One chapter of the resources boom story that has not yet been written in full is the LNG tale. With LNG exports now being shipped from our shores we know that export volumes have the potential to contribute significantly to Australia's GDP growth over the next year or two, though the question of what will happen to the commodity price remains as yet unanswered.

Two-speed property markets

For property markets in resources regions the labour-intensive construction phase of the boom represented the "the good bit". Now we are faced with the bad bit as the construction phase of the boom fades away.

Unfortunately much of the property market commentary turned bullish on mining regions around 2012, despite commodity prices in SDR terms having peaked back in July 2011 (or September 2011 in Aussie dollar terms).

This has been the subject of increasingly vigorous invective on chat forums from investor folk who were led down the mining hotspot path - which is understandable enough, for the simple artithmetic of portfolio losses determines that many will not be around long enough to get back to breakeven.


This graphic shows why although while property investment is not suitable for everyone, those of us with slightly saner heads were suggesting inner ring Sydney as a safer bet in 2012.

Boom-bust markets are a dangerous game for leveraged speculators, and the fallout from large drawdowns can take decades to recover, assuming that they ever recover. Generally speaking it is better for most investors to stick with capital city markets which offer the long term potential for steady and consistent capital gains.

Queensland recovery

In this context the ongoing recovery in Queensland housing market volumes represents an interesting dynamic.

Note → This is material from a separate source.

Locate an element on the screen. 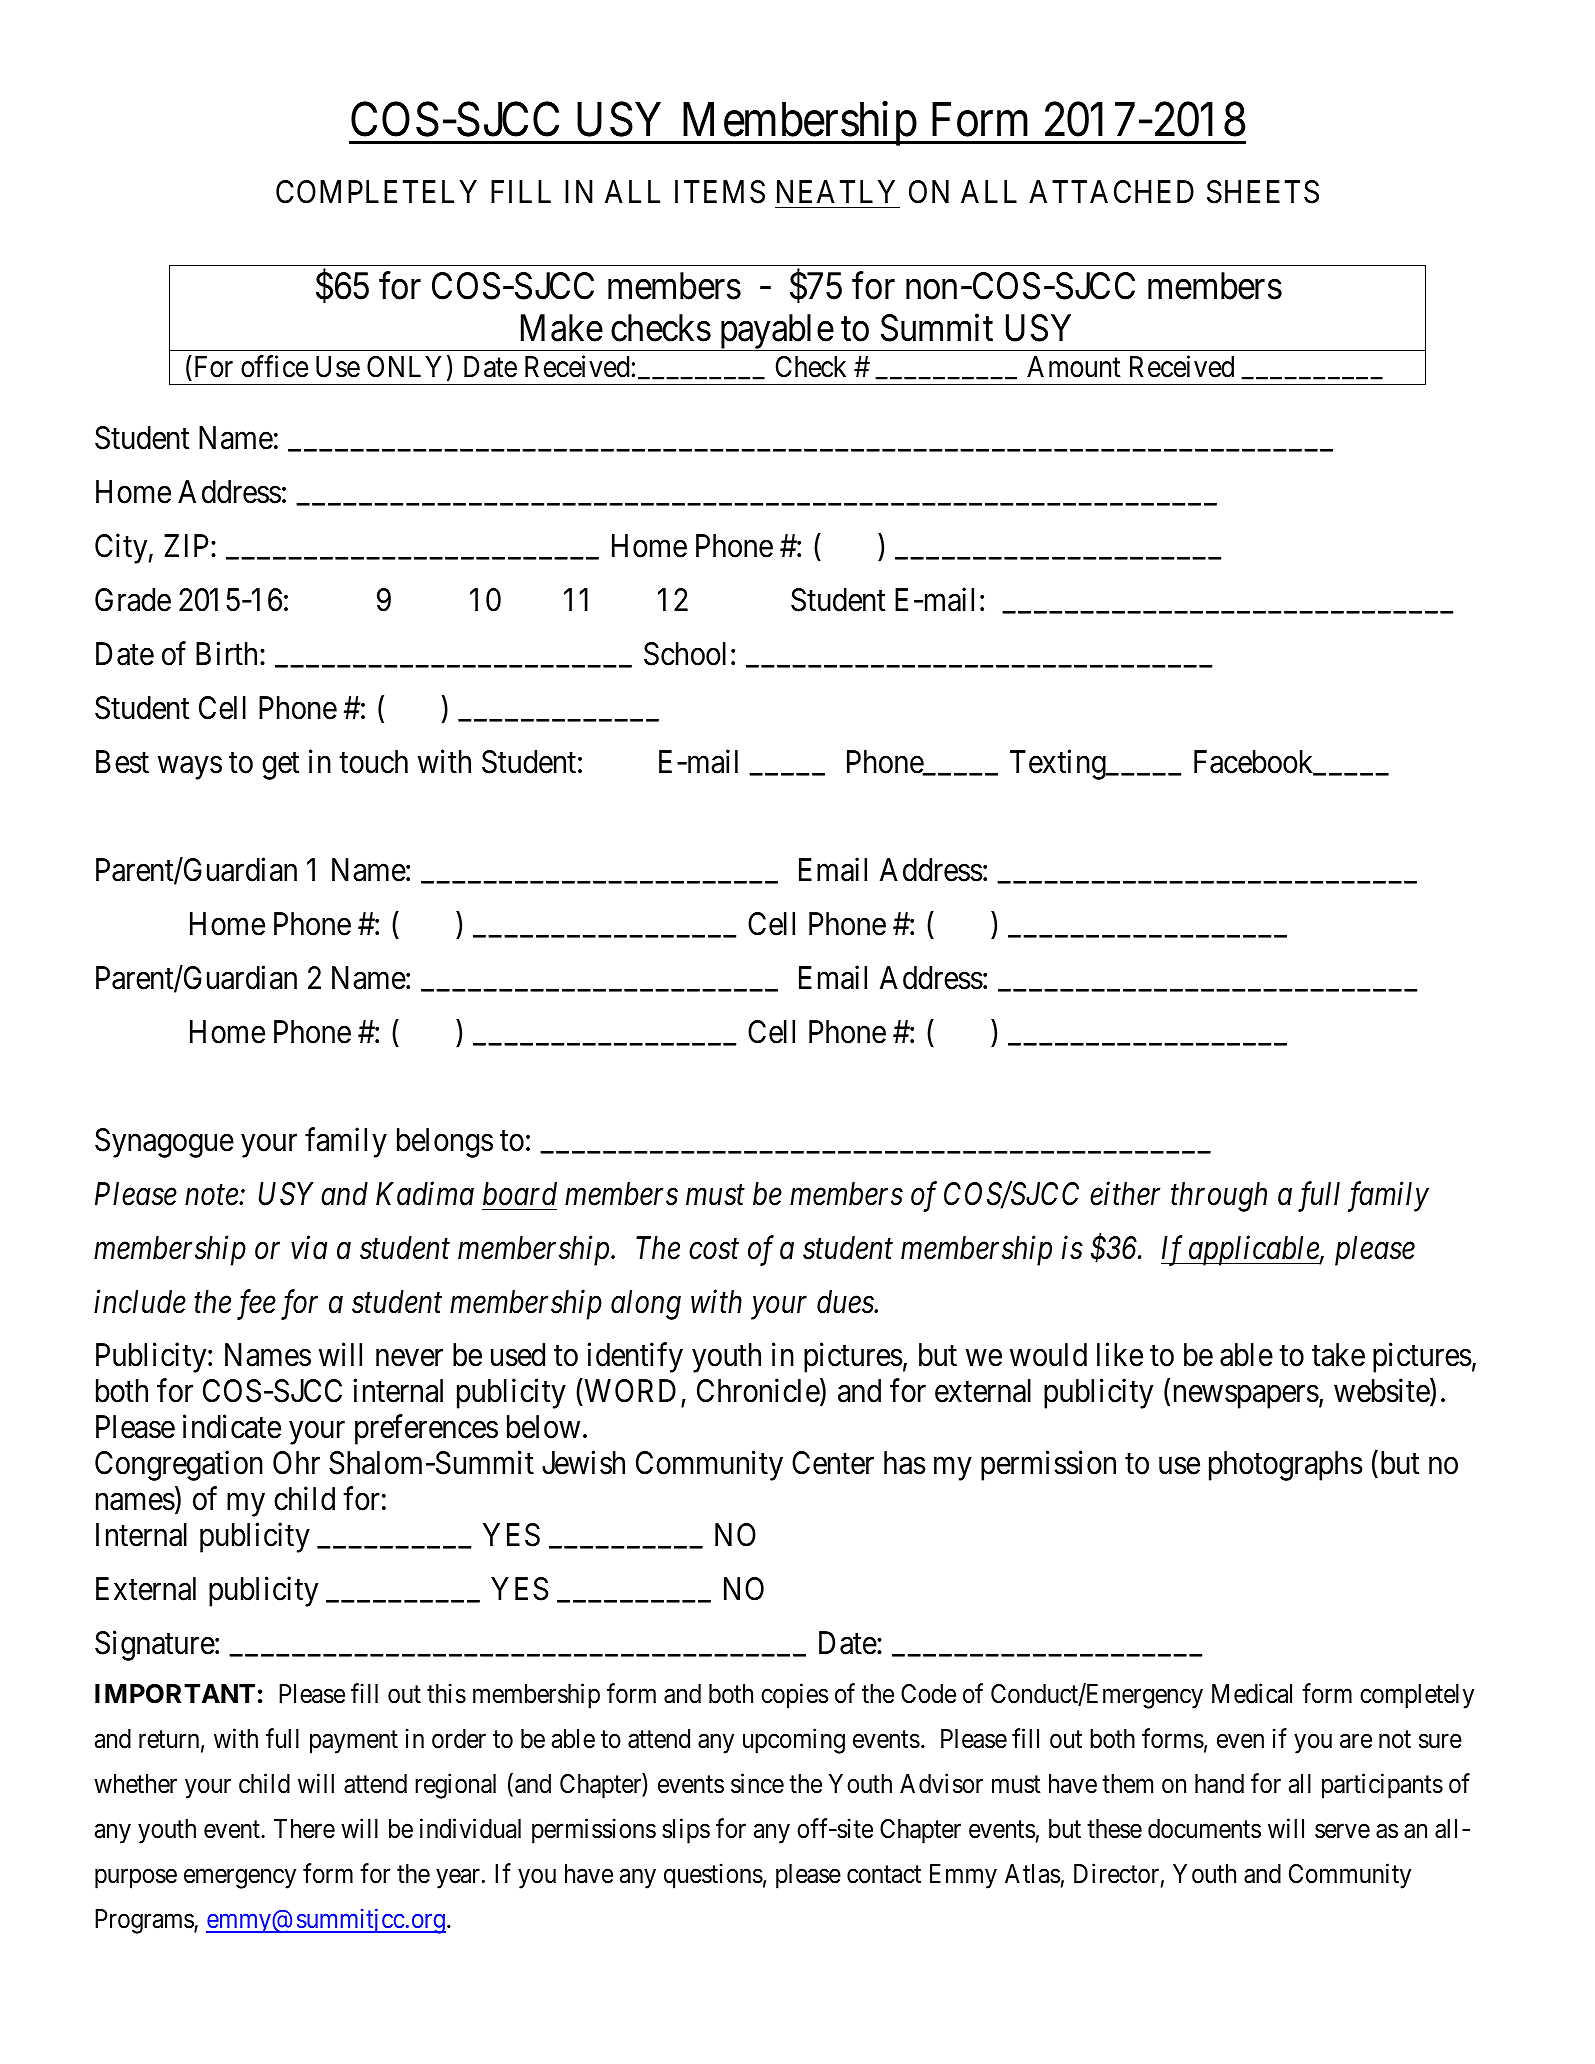 This screenshot has width=1595, height=2064. ZIP is located at coordinates (188, 545).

Despite the dismal performance of many resources regions the latest fortnightly data from the titles registry shows that at the state level Queensland transaction volumes have been continuing to undertake a long, drawn out recovery over the past four years.


Given that we know final demand has been obliterated in a number of resources regions, generally speaking this portends relatively well for parts of Brisbane, and perhaps a number of the tourism regions which are now at last enjoying the fruits of a weaker Aussie dollar. 

On the other hand, there are any number of regional Queensland markets which were recommended by pundits as hotspots just a few years ago that  have been staring down cataclysmic corrections. There's no need to list them all again here, you can look up the 2012 hotspots for yourself. 

There is some evidence that interstate dollars are beginning to pour into Brisbane housing, but even within Greater Brisbane the duality of the market is more pronounced than normal. 

The latest Residex figures showed the median house price in Brisbane increased by 5.2 per cent over the year to September, but those who rushed in to buy pricey off the plan apartments in some of the oversupplied inner city markets may be left gnawing their finger nails over the next year or two.